The idea and importance of cognitive diversity is nothing new. A 2004 study from researchers at the University of Michigan and Loyola Chicago found that creating groups of individuals who had diverse approaches to problem solving outperformed groups that were made up of only the most talented problem-solvers. And a 2012 study from McKinsey found that increased representational diversity could help a company’s bottom line, supporting the idea that outside of morality or justice, diversity may be helpful simply as a business strategy.

But this type of viewpoint may harm groups traditionally helped by diversity initiatives, and nod to a skewed view of society’s progress, says Wingfield. When it comes to the workplace there are many professions where racial, ethnic, and gender diversity are still hard to come by. In 2013, only 4 percent of U.S. physicians were black. According to 2012 research, Hispanics made up only about 3.7 percent of licensed lawyers, according to the American Bar Association. Asians accounted for only 3.4 percent of all lawyers. And we’ve all heard the narrative about the lack of gender diversity in STEM fields, where women made up only 26 percent of the workforce in 2011. “If we're not focusing on diversity to address all parts of our society by including those who have been historically most disenfranchised,” she said, “then a broad type of diversity doesn't really serve us well.”

Millennials are the most diverse group of young adults the nation has seen. And for some, that may mean that the idea of diversity, at least when it comes to race and ethnicity, feels like a given. Though inequalities that have existed for generations persist, some Millennials might think of them as less of a problem. But research, and current events, would show that may not be the case. “We live in a more diverse world in a superficial sense,” Wingfield says. “When we think about where we live, where we go to school, where we work, that type of diversity hasn't really happened yet.” That creates a gap between perception and reality she says. “Millennials have this reputation for having adopted this more progressive, forward-thinking viewpoint—at the same time, a lot of the institutions that structure their lives really haven't changed so much.”

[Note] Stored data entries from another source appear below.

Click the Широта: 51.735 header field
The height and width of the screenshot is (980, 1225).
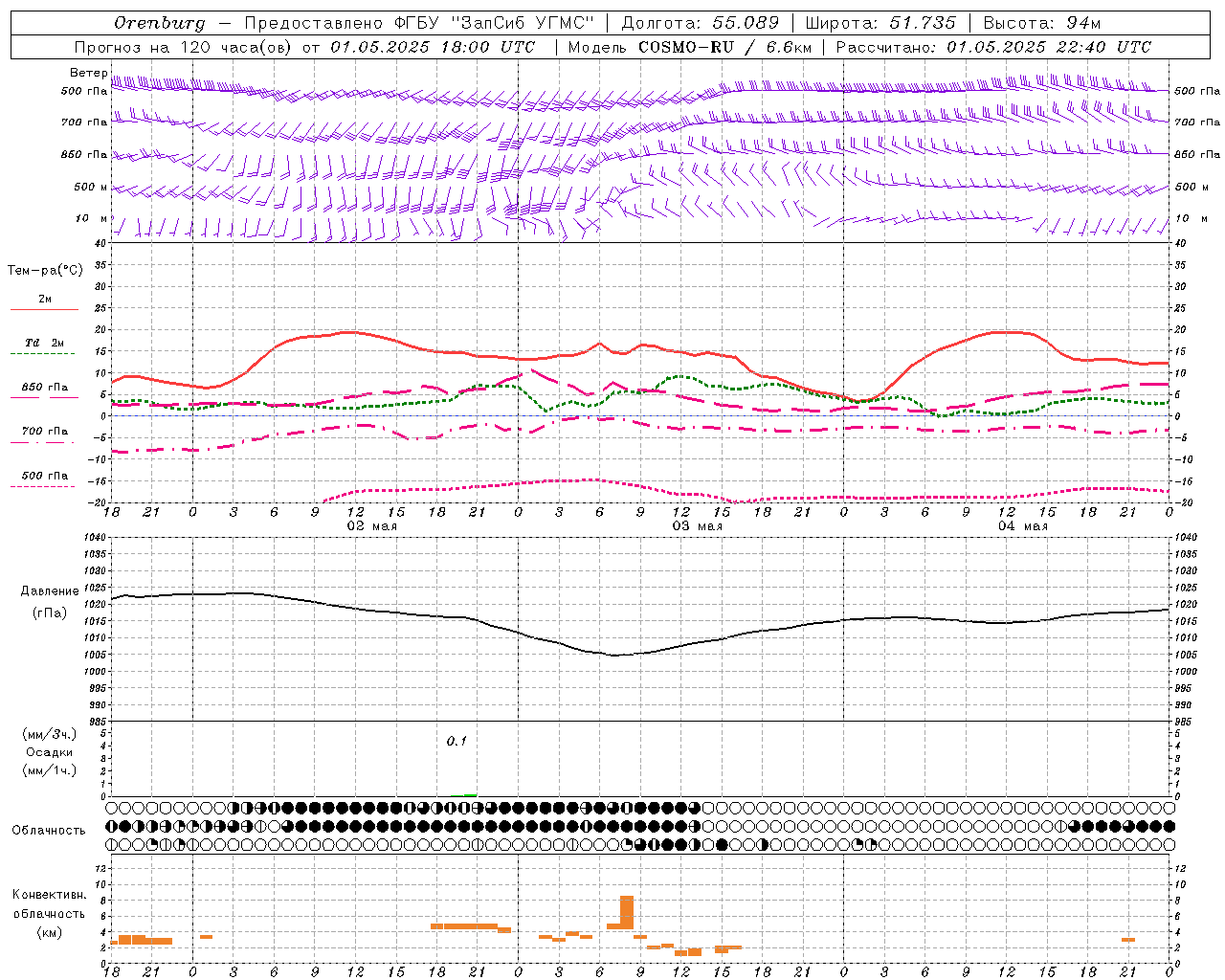click(880, 22)

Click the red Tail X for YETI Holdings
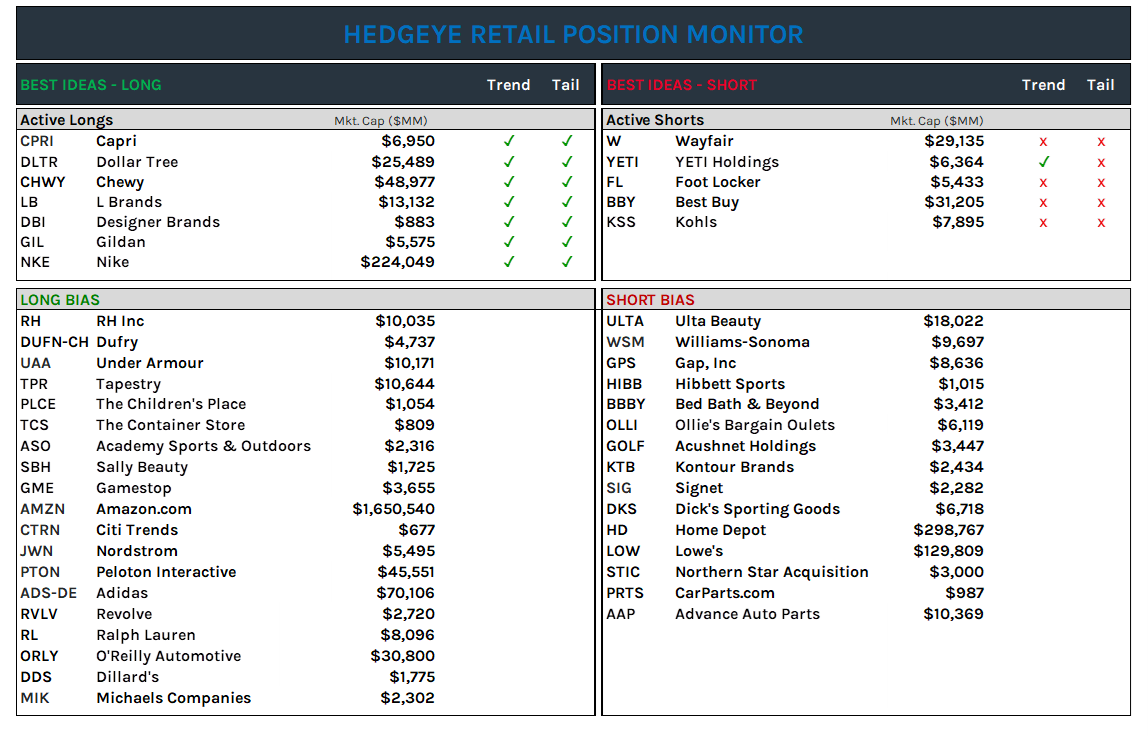click(x=1101, y=161)
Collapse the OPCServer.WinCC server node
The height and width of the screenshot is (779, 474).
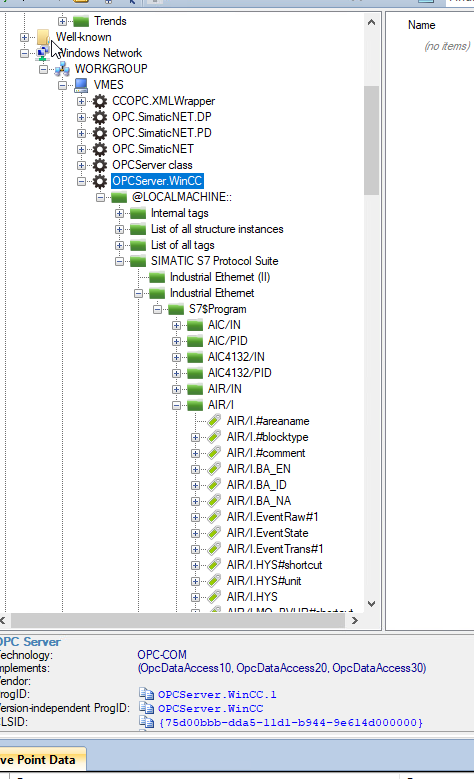coord(81,181)
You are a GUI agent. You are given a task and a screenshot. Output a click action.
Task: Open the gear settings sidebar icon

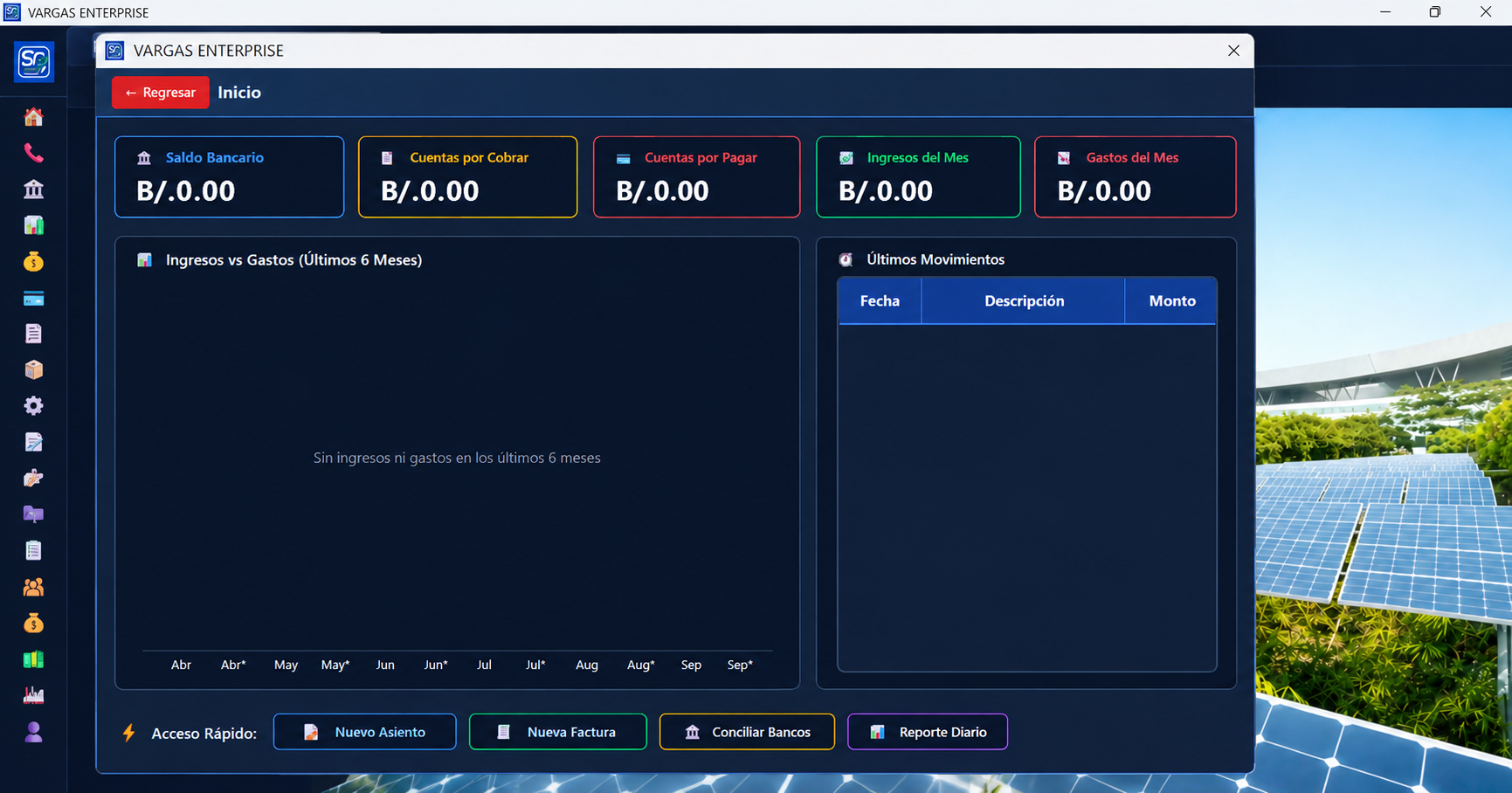tap(33, 406)
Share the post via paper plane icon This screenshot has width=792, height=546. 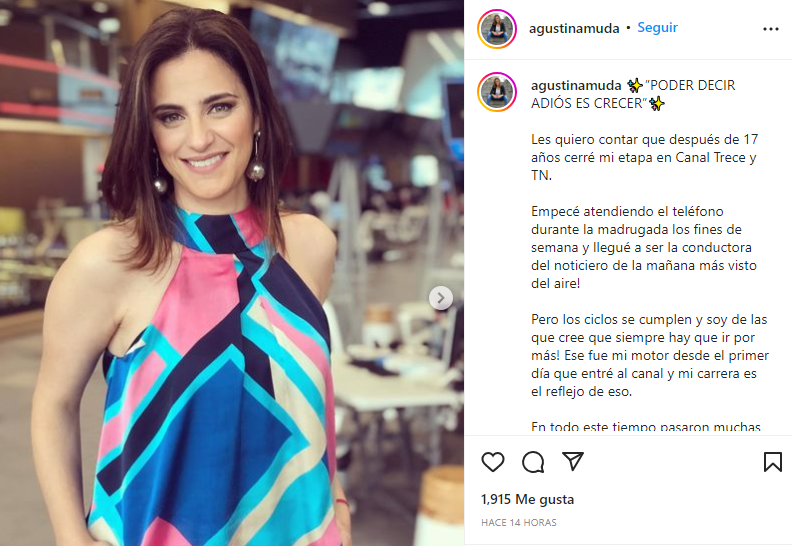point(573,461)
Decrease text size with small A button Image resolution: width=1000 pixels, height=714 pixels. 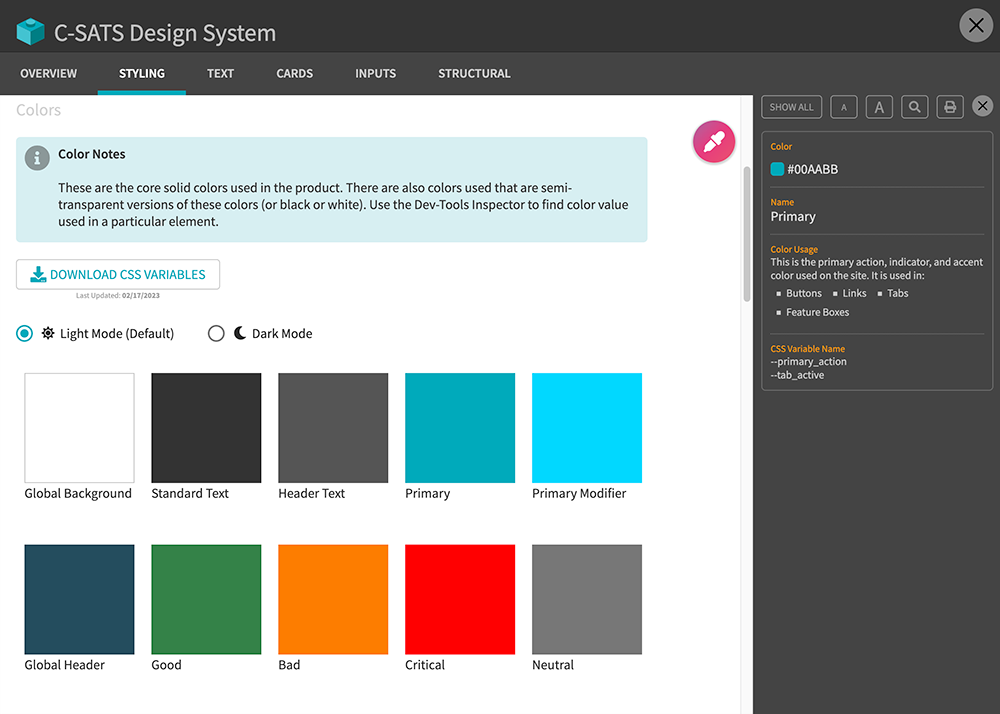[x=844, y=107]
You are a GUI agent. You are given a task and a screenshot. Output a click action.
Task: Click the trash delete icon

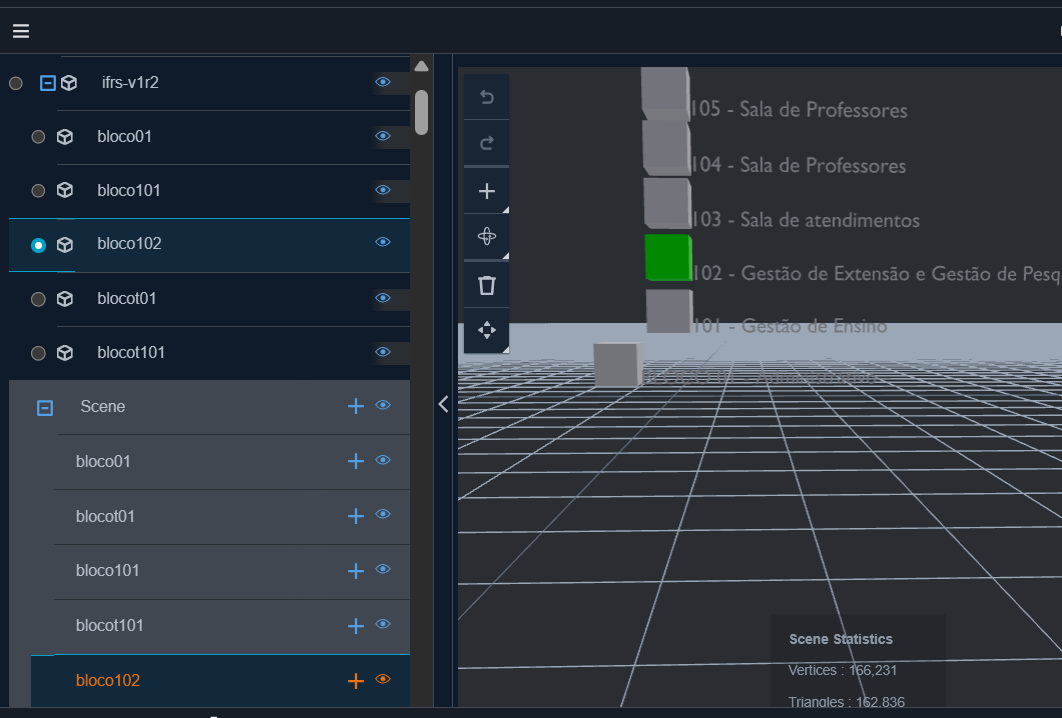point(487,285)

And a 2014 study from the Public Religion Research Institute confirms that, finding that when it comes to social groups, most young Americans still tend to stick with those who are most like them. White Americans said that 91 percent of their social network was also white. For black Americans, about 83 percent of their social network was made up of other black Americans. Hispanics were found to have the most diverse peer groups, reporting that only 64 percent of their social group was made up of other Hispanic Americans, according to the study.  

Wingfield stresses that while looking at diversity of thought is great—important even—it shouldn’t overshadow or decrease diversity efforts that take historic disadvantage into account. She says that such considerations that could help bring Americans together to create true diversity are critical, especially as the population of the country becomes more diverse, “Many aspects of our lives still remain pretty rigidly segregated in ways that have got to change,” she said. “We can't afford to continue the way that we have been.”